#### Excerpt provided
--------

Presentation Skills Considered Harmful
KuraFire: Best presentations aren’t about what the presenter does, but what the audience experiences as a result. @seriouspony http://t.co/jYEkGDYNpc
So what do you do? You read posts with titles like “Ten Tips For Better Presentations”, “Kick-ass With PowerPoint”, and “Public Speaking Secrets of Martin Luther King”. You read excellent books like “Resonate”, “Presentation Zen”, and “Confessions of a Public Speaker.” You Level Up Your Presentation Skills.
You practice practice practice.
You work on your 12-17 seconds of eye contact. You work on your posture, hand-gestures, and VOICE PROJECTION. You watch a thousand hours of TED talks.
You work on your Opening With Humour, your 3-Act Narrative, and your Emotional Hooks.
And since the bar has gone up for even the geekiest conferences today, you work on your evocative-yet-not-cliche graphics, your designer-but-not-default-theme layout, and your clever-yet-clean typography.
But because you are a human, your stage fright now–after working on it so very very hard–is worse.
Nothing cuts stage fright like focusing on the million ways you’re doin’ it wrong.
If you have severe stage fright, the worst way to improve your presentation is to focus on your presentation skills.
Presentation skills are all about YOU. What YOU do. What YOU say. How YOU say it. Stage fright is all about YOU. What they think about YOU. What they tweet about YOU. What they tell everyone in your professional community about YOU.
The Big Problem is… YOU.
Or rather, the problem is thinking that what matters in your presentation is you. Because unless you’re a paid performer – musician, comedian, motivational speaker – you are not the reason they came to the conference. They are sitting in your session because of someone that matters far more to them than you: themselves. They are there for their own experiences, and “watching you present” is not one of those experiences.
My path to coping with heart-stopping stage-fright is to focus NOT on what I do but on what they experience. And since I’m a software developer, I’ll think of the audience as my users.

--------

#### Information provided
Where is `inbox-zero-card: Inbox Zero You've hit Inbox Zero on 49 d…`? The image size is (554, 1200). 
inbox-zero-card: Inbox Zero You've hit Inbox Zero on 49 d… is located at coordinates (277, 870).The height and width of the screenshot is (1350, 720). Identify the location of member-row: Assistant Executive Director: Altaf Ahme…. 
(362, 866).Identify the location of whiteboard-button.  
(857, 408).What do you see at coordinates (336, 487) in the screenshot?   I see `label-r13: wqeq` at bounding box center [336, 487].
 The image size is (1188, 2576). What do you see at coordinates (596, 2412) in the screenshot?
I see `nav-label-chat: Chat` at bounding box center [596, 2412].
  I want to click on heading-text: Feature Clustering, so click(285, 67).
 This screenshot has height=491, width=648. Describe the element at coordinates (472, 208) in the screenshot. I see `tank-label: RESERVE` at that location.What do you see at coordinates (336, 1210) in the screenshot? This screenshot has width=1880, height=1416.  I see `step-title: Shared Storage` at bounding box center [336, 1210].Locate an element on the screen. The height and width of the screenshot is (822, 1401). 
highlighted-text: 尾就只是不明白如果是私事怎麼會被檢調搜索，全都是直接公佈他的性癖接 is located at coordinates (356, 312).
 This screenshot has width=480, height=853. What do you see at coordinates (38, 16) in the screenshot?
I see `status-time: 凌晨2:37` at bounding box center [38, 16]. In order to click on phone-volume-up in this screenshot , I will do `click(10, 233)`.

--------

#### Task instructions
A: Decide whether each statement agrees with the post on presentation skills and stage fright, and for each give yes or no along with the exact words from the post that settle it. (i) The author works as a software developer. (ii) After hard work on presentation skills, stage fright is described as having eased. (iii) The post says watching the presenter is one of the experiences the audience comes for.
B: Carry on the post on presentation skills and stage fright, starting after its last sentence.
The material that comes after the post on presentation skills and stage fright is from a separate source.

#### Task responses
A:
(i) Yes: "since I’m a software developer"
(ii) No: "your stage fright now–after working on it so very very hard–is worse"
(iii) No: "“watching you present” is not one of those experiences"

B:
And if they’re my users, then this presentation is a user experience.
And if it’s a user experience, then what am I?
Ah… now we’re at the place where stage fright starts to dissolve.
Because if the presentation is a user experience, than I am just a UI.
That’s it.
I am a UI.
Nothing more.
And what’s a key attribute of a good UI?
It disappears.
It does not draw attention to itself.
It enables the user experience, but is not itself the experience.
And the moment I remember this is the moment I exhale and my pulse slows. Because I am not important. What is important is the experience they have. My job is to provide a context in which something happens for them.
When you design for a user experience, you quit focusing on your skills and start focusing on their skills. What experience can you help them have? Can you give them a more powerful perspective? Can you give them a new idea with immediate implementation steps they can’t wait to work on? Can you give them a clear way to finally explain something to others that they’ve been feeling but could not articulate? Can you give them a new tip or trick that has such a high-payoff it feels like a superpower? Can you give them knowledge and insight into a tough topic, so they can have more interesting, high-resolution conversations in the hallway?
And now we’re truly at the heart of what matters most in a presentation. Look at the previous paragraph of experiences you can help them have. What’s the common thread? It’s not really about the user experience they have during your presentation. Like your presentation, their experience of it is also just the enabler for something bigger. Because what matters most is NOT the UX but the POST-UX UX. What happens after and as a result of the user experience? The best software and product designers know this. The best game designers know this. The best authors know this. The best filmmakers know this. What happens after what happens happens?
When they walk away from the user experience, then what? Are they different? Are they a little smarter? Are they a little more energized? Are they a little more capable? Are they a little more likely to talk to others about it?
This is no different from the goals we have for any other product/service/tool/book we create for others to use. It is always about the post-UX-UX. Otherwise, we have wasted their precious time and scarce cognitive resources. And when that happens, they will care about our non-optimal presentation skills.